Is your character feeling flat? Are you stumped on how they should act or change throughout the story? Try this fun and unique method and bring your fictional person to life!

Character development is the most important thing in any story. If the characters don’t feel real, then nothing else will either. Characters have to have history, personality, physical attributes, preferences and pet peeves, desires and fears. The most important characters also need to be dynamic— they have to grow and change over the course of their adventure. They have to fail, they have to learn, and they need a reason to care.

 

 

 

As a true pantser, I most often tend to get to know my characters in stages.

There’s the daydreaming that starts it all, when I first begin to imagine my storyline and the emotions and conflicts that would drive it. These turmoils, goals, and stakes begin to condense into the people that will wield them. As I draft, I start getting to know these people better: their histories, their relationships, their knee-jerk reactions to fear and thrill and love.
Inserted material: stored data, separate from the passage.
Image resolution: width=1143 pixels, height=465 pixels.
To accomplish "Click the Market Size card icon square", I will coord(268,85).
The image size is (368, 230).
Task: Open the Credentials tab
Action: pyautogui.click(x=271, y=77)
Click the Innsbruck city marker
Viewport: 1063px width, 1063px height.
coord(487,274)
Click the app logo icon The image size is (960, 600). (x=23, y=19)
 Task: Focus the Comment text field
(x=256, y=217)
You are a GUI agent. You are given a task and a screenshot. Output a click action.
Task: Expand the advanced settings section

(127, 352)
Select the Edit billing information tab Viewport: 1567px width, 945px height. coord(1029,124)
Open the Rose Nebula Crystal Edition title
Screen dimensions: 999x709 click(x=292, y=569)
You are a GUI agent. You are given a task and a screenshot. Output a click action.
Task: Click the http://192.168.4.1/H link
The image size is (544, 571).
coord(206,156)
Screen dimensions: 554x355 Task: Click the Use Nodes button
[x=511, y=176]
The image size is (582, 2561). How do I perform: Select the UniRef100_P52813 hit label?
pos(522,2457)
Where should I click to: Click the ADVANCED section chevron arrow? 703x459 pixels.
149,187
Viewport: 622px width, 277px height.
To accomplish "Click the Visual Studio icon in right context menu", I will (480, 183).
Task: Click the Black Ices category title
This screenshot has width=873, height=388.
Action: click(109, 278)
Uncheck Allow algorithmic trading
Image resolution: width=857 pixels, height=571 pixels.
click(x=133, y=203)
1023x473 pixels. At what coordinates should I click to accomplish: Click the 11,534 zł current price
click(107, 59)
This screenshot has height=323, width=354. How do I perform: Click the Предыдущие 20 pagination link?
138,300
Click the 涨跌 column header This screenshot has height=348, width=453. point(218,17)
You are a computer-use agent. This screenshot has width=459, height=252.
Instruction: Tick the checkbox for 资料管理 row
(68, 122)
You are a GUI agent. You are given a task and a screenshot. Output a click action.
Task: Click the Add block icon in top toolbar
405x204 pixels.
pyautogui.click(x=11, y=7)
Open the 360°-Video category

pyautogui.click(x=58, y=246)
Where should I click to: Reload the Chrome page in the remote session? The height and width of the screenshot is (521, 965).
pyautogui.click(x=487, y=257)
I find their voices.

I recently learned of a simple– and actually pretty fun– way to speed up and deepen this process… and maybe reduce the number of redrafts I have to accomplish to make my characters consistent.

 

The Enneagram

The Enneagram is a highly specific personality test. What makes it unique is that it doesn’t focus on behaviors; it focusses on the core motivators of fear and desire. It seeks to define what a person’s primary needs are, which– through all of our growth and changes as life goes on– remain always.

The benefit of coming at personality like this is that these results inform us very acutely of how different people respond to the same stimuli or situations. The personality type allows for a dynamic character arc while also helping me as an author keep that character consistent and believable.

Another cool thing about the Enneagram? The Enneagram Institute doesn’t just provide the main description of each personality type, but also descriptions of how the type may vary at different levels of mental health, how the type may change behaviors under stress, and even how the different types may be predicted to interact with one another!

 

 

Two Approaches

 

The leaders of the class I attended, authors Nana Malone and Karla Sorenson, advocated using the Enneagram personality types as a way to plot and plan the characters from the outset–at least the main characters. They illustrated how an author can very quickly generate a storyline with tension by plugging two types into a basic setting and plot proposition.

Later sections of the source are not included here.